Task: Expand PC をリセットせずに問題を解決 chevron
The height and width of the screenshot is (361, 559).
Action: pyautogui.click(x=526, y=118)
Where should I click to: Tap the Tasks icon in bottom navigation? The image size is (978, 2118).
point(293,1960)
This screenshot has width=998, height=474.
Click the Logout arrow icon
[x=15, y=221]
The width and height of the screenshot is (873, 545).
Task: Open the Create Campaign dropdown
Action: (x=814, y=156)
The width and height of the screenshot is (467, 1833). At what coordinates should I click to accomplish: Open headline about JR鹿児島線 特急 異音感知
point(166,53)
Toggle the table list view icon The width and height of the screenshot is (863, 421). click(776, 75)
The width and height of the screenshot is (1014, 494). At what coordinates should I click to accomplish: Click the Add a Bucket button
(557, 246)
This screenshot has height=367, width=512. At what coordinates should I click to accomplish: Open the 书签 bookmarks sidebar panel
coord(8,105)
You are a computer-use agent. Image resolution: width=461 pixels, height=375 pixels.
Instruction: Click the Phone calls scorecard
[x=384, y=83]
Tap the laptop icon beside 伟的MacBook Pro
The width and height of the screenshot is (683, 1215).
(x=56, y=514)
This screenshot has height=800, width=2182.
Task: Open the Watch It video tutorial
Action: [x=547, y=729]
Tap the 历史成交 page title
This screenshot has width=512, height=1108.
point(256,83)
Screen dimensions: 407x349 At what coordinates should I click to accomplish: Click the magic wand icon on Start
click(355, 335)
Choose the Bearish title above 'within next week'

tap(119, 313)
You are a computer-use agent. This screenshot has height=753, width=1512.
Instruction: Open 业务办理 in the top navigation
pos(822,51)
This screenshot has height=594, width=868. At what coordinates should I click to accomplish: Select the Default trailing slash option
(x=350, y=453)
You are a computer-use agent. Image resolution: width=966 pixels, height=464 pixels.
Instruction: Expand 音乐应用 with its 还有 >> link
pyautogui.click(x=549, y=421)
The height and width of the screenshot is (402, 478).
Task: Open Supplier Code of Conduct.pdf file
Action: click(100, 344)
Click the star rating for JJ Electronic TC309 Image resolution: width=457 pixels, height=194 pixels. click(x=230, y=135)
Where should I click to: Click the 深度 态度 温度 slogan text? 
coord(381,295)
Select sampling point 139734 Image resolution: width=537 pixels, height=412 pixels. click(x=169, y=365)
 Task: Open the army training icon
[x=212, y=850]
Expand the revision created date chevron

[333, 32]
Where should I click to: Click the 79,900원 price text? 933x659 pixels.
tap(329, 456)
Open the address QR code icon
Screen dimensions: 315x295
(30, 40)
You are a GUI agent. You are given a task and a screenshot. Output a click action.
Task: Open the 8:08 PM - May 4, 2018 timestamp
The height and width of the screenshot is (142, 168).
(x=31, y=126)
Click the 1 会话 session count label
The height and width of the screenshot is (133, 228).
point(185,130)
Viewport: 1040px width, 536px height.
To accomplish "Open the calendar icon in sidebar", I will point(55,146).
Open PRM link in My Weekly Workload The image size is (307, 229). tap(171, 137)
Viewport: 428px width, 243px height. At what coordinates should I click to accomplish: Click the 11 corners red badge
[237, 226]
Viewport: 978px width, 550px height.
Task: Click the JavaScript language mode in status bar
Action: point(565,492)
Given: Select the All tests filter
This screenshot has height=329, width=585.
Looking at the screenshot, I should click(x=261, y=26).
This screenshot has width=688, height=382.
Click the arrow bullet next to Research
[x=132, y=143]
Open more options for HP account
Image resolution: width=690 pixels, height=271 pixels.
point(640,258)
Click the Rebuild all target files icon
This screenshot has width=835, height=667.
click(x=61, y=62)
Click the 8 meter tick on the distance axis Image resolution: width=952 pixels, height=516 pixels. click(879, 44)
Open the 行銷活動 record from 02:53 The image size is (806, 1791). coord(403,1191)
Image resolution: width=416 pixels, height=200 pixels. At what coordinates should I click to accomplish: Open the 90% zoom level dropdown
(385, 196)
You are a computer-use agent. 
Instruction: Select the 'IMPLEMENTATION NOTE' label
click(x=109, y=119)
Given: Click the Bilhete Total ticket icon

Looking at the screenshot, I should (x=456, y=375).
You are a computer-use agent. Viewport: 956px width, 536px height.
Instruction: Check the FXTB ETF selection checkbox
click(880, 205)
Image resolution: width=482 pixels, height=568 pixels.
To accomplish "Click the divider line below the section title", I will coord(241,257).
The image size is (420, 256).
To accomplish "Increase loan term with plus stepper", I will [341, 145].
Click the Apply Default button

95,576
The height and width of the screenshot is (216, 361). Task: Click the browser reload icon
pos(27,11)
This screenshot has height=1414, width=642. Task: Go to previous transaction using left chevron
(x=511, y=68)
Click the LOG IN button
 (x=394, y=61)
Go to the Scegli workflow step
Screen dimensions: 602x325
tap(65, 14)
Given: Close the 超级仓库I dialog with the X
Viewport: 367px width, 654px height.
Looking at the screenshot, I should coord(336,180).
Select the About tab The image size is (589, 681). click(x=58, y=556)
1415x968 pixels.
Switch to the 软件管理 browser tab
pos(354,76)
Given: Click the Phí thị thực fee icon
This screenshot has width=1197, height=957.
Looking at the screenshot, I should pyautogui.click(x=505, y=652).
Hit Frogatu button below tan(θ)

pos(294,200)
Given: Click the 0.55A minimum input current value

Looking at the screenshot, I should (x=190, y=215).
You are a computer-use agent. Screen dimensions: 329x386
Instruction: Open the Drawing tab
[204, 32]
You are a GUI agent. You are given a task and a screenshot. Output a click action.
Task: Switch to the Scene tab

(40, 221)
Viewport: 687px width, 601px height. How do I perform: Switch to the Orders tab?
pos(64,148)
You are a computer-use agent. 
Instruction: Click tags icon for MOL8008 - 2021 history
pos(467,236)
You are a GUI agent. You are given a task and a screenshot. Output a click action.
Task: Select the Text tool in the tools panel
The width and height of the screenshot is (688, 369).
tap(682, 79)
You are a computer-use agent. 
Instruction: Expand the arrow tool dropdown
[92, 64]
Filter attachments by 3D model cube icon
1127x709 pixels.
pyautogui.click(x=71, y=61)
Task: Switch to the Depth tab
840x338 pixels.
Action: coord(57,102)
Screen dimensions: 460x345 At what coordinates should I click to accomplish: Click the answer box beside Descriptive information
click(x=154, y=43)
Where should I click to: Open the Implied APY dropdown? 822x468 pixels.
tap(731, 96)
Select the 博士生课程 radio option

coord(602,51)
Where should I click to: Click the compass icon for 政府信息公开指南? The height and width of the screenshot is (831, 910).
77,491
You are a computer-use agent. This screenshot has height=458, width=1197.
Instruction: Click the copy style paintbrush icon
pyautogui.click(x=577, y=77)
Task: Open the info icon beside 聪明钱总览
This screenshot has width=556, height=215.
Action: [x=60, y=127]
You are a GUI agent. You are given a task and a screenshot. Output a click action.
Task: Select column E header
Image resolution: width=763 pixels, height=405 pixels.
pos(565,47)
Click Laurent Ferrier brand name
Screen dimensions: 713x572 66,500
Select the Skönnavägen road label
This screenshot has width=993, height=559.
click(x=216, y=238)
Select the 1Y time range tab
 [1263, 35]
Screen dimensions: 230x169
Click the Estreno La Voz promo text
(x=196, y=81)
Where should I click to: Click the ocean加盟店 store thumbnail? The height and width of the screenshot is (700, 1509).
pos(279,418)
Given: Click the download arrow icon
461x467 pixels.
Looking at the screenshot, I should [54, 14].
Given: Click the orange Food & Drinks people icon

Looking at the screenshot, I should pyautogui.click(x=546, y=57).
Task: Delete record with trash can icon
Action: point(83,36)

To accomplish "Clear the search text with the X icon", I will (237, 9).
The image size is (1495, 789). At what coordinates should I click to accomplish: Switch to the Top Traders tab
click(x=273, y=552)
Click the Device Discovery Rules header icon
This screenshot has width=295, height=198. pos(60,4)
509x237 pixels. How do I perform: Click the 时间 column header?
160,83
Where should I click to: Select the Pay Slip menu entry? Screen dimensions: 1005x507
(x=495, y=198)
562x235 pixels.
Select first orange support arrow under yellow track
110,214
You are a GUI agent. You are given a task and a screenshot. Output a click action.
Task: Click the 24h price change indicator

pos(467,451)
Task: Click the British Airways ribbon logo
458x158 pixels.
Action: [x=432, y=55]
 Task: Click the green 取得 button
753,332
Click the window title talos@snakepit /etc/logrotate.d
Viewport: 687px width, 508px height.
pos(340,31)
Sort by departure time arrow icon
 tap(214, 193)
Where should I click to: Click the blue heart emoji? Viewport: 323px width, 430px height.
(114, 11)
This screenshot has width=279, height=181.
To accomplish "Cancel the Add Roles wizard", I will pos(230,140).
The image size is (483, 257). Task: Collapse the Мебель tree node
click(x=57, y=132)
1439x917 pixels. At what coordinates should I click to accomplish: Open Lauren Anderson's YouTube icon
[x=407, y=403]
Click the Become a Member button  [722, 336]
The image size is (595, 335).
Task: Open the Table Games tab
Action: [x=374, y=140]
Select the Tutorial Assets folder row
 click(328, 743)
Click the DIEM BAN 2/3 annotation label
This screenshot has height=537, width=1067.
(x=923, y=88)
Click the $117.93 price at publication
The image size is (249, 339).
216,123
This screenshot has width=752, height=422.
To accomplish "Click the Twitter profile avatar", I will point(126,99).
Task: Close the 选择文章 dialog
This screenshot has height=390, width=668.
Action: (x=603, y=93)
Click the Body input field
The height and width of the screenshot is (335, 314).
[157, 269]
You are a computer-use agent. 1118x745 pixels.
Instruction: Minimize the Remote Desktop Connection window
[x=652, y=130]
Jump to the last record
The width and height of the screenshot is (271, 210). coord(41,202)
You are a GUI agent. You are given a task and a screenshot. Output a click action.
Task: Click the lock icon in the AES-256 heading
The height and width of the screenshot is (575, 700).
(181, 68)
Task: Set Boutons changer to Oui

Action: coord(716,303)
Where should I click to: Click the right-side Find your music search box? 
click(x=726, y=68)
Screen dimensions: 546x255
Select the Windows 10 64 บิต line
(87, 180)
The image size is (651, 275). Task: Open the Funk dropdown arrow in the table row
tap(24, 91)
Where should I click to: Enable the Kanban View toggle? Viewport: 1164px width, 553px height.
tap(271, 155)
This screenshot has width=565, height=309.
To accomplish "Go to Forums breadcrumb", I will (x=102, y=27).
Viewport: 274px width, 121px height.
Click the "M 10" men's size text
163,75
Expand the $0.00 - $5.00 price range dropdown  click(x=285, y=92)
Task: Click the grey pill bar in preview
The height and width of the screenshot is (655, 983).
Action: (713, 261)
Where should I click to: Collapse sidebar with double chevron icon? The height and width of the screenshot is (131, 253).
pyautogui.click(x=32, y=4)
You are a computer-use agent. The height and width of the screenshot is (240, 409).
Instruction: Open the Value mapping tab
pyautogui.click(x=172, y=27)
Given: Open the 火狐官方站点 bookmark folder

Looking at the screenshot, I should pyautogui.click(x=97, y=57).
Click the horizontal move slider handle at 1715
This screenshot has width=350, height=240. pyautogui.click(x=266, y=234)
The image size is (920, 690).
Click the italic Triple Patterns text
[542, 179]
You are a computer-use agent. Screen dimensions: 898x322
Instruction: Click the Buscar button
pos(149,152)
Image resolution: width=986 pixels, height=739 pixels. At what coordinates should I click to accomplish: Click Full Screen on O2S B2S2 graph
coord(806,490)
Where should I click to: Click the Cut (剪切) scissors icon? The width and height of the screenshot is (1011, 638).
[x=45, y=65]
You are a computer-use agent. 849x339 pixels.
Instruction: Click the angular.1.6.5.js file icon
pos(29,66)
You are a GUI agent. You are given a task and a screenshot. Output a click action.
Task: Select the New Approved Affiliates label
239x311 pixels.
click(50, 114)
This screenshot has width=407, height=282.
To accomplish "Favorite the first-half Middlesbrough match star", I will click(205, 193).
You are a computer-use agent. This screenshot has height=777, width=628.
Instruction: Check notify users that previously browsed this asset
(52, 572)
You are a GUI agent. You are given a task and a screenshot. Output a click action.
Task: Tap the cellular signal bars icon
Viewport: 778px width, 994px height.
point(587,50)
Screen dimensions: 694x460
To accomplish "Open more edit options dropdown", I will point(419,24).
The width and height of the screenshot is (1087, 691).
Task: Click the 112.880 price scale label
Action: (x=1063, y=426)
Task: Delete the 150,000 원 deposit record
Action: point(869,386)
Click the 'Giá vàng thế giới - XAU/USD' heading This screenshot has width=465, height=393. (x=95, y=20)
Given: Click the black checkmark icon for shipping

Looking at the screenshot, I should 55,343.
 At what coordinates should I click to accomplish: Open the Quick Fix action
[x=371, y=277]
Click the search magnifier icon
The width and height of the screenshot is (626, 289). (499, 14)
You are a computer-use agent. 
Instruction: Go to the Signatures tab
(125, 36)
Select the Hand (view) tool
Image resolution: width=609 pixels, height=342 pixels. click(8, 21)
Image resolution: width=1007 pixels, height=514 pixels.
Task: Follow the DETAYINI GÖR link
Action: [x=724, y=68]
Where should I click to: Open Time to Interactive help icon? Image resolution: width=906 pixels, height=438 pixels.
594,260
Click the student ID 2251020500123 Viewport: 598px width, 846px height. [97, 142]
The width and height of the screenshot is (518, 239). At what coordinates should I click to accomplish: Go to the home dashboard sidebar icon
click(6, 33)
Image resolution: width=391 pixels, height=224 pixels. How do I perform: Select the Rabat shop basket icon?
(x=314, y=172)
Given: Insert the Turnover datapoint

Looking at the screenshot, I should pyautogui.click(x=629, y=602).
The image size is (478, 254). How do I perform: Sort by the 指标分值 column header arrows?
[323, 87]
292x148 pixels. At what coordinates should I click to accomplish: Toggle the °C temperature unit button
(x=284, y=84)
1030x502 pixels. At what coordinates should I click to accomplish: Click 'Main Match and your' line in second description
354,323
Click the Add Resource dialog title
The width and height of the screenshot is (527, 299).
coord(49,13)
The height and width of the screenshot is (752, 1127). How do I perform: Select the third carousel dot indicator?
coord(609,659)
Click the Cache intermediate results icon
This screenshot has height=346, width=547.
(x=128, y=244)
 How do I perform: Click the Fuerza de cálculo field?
---------------
WHAT IS BEING ASKED → Copy whichever lines in the listing above contain the word "heading".

SOLUTION TO THIS PROBLEM →
Task: Click the lock icon in the AES-256 heading
Click the 'Giá vàng thế giới - XAU/USD' heading This screenshot has width=465, height=393. (x=95, y=20)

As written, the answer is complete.